Nelson said her father is “really proud” of her steps in music so far. “But I made sure to let him know in the beginning that I wanted to do it by myself.”

“It’s a hard comparison, definitely a hard act to follow,” being the singer-songwriter daughter of one of the world’s best-loved singer-songwriters, Nelson said. Her father’s key advice has been a quip pointing toward the importance of finding an identity of her own: “He said, ‘Watch exactly what I do, and do exactly the opposite.’ ”

Nelson, one of two daughters from Willie Nelson’s second marriage, spent her childhood in Texas and Colorado, and moved to San Diego County at 17 with thoughts of becoming a model and an actress. Modeling didn’t suit her, and she returned to Austin to give singing a try.
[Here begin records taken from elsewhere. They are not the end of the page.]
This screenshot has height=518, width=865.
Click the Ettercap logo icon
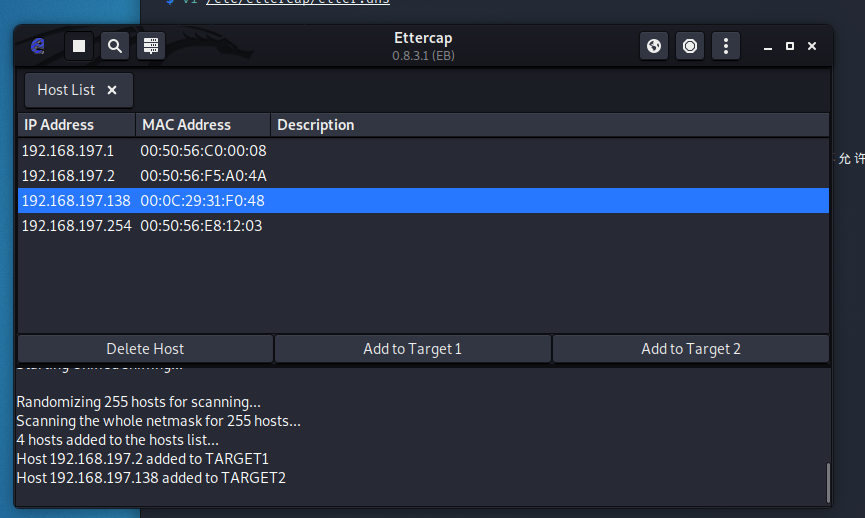(x=38, y=46)
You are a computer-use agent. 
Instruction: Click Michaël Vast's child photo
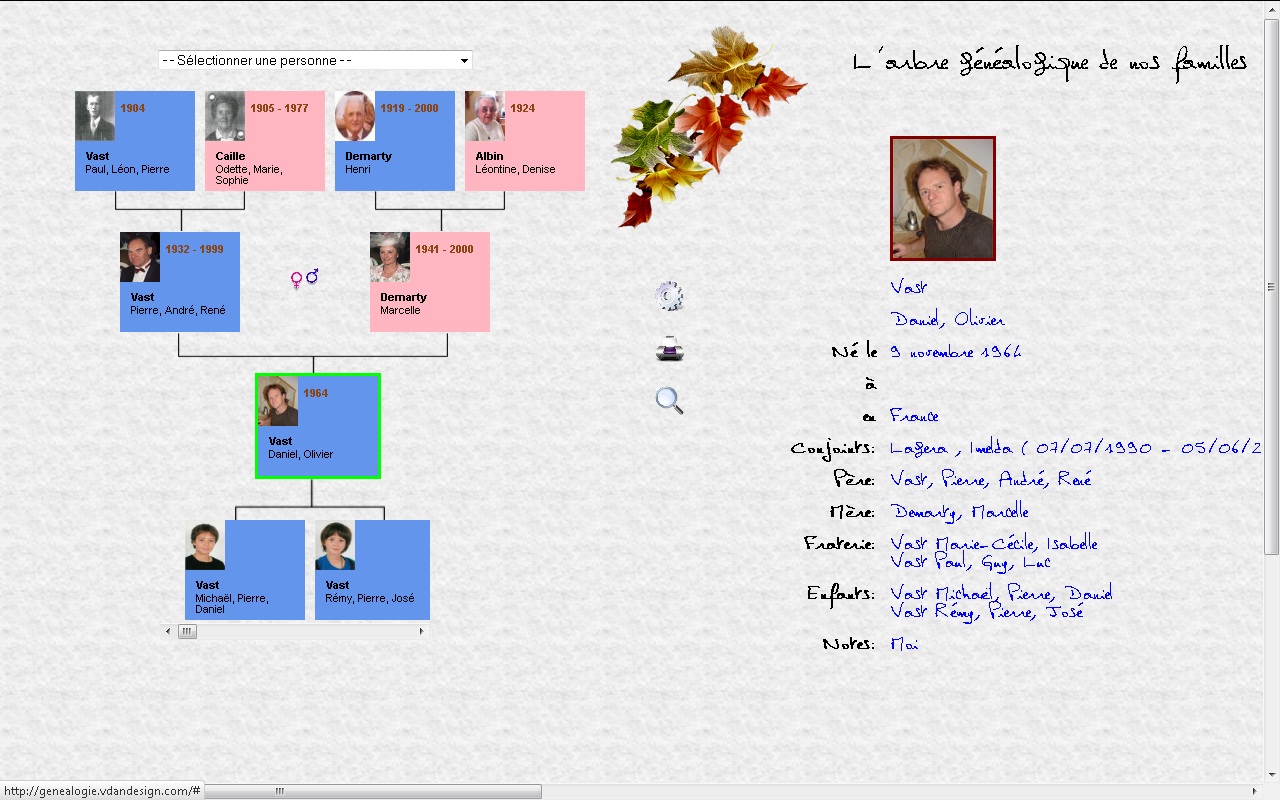[x=205, y=546]
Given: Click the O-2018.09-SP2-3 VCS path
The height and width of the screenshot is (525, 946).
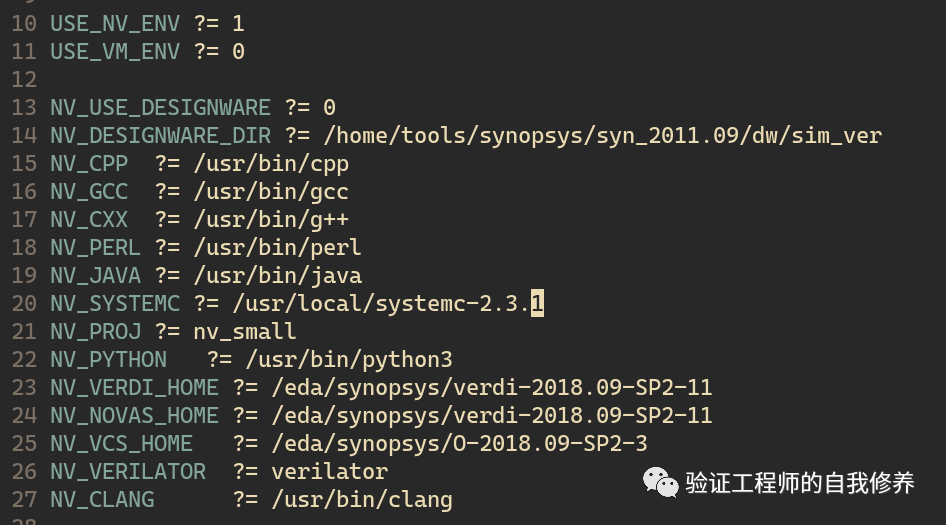Looking at the screenshot, I should point(459,444).
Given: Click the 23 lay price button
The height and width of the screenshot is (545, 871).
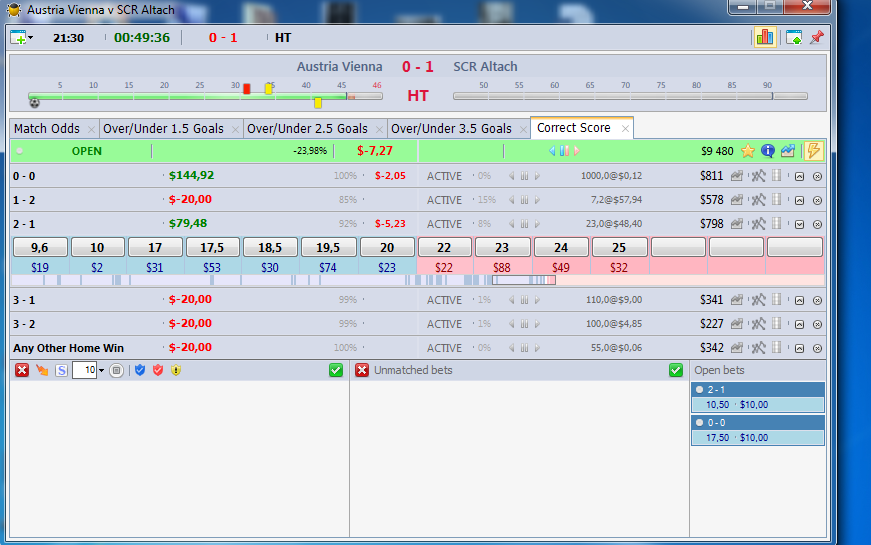Looking at the screenshot, I should point(502,247).
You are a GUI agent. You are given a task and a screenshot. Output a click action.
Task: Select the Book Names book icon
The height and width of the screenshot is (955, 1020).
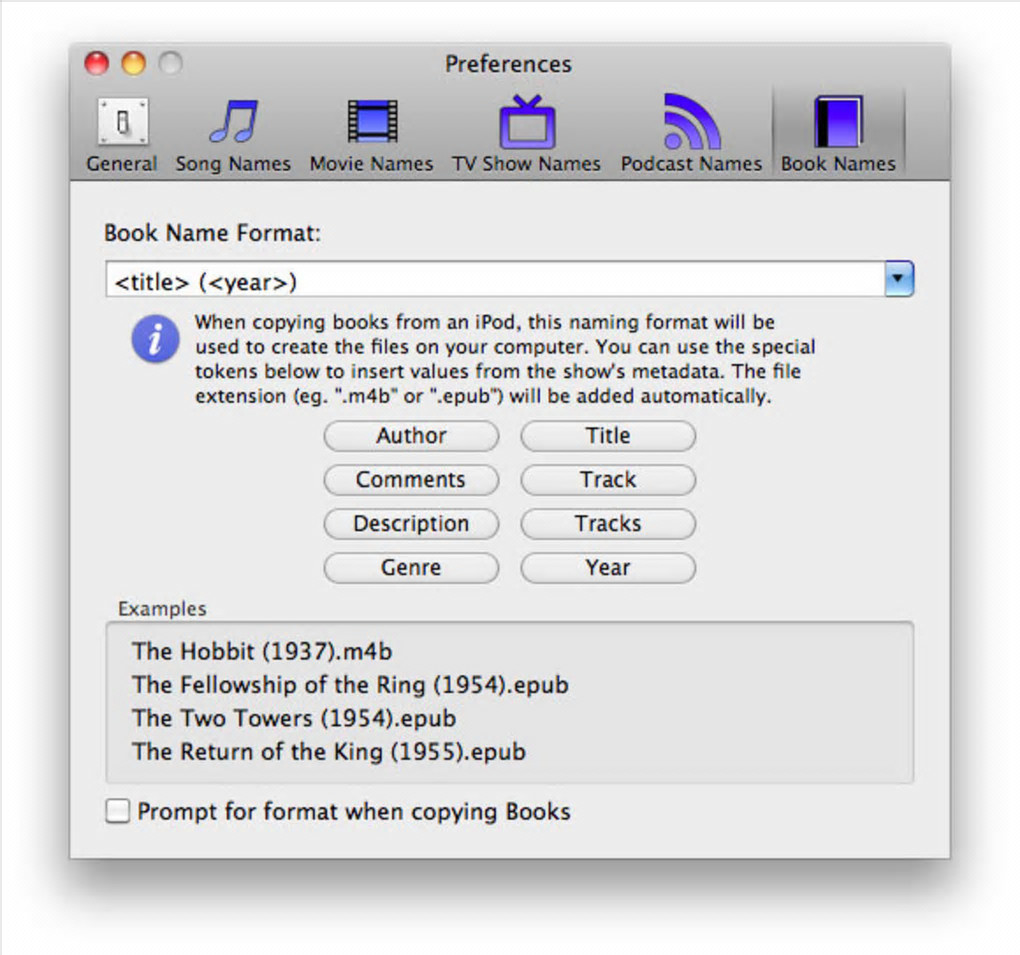(x=839, y=122)
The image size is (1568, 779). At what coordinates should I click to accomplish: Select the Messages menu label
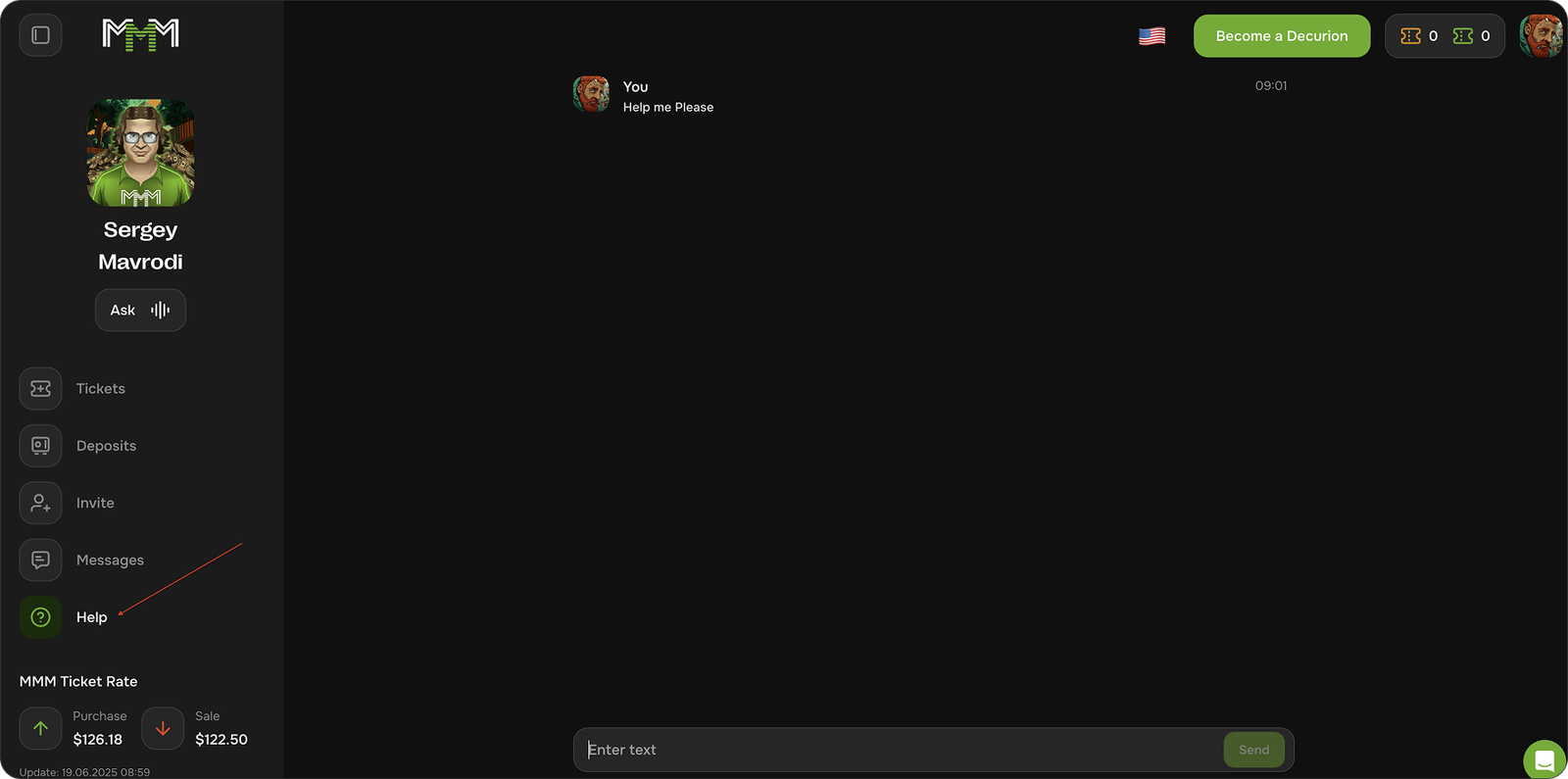coord(110,560)
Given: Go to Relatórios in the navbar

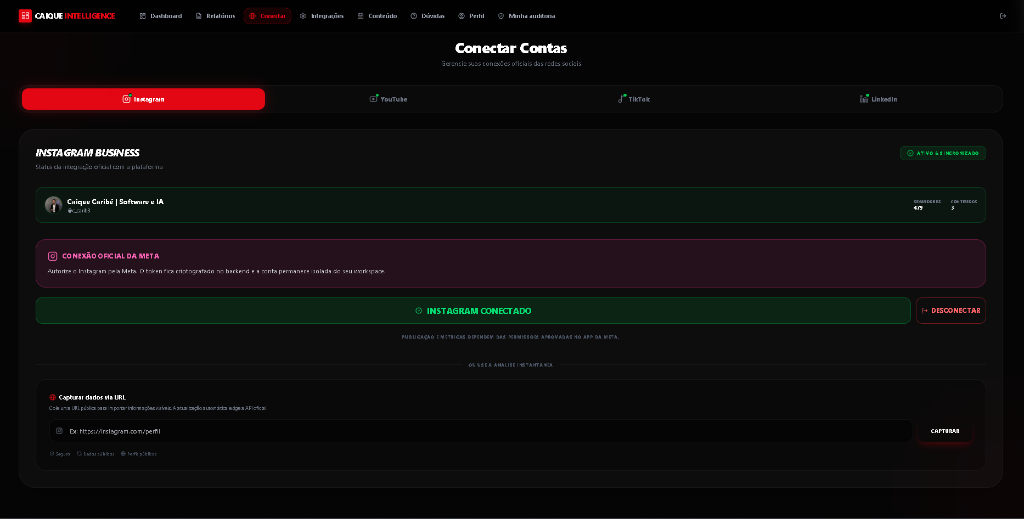Looking at the screenshot, I should click(x=215, y=16).
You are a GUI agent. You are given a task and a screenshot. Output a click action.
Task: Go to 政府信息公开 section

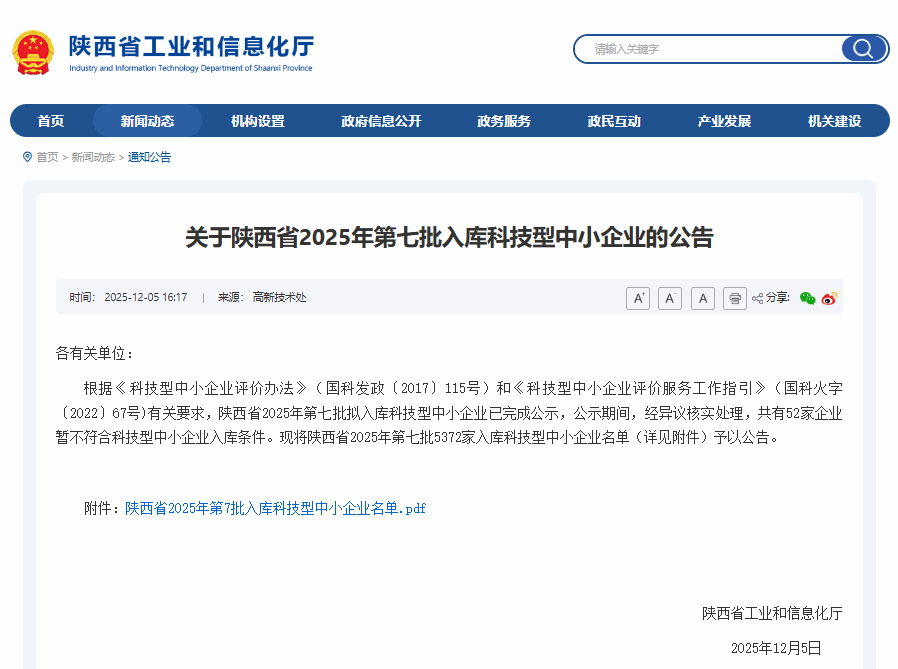tap(381, 121)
She cites Clifford Antone, owner of Austin’s best-known blues bar, as a mentor; among her influences are Austin blues singers Toni Price and Angela Strehli, as well as Bonnie Raitt, Wynonna Judd, Ray Charles and Leon Russell.

Country music “is what everyone is trying to get me to do, because it would be easy” to exploit the father-daughter connection, Nelson said. “It’s not that I don’t like country, but the blues is more me.”

Nelson returned to San Diego County in 1995 and sat in for some shows with a local band, the Mississippi Mud Sharks. Now, for the first time, she aims to emphasize her own songs and pursue a record deal with her own band.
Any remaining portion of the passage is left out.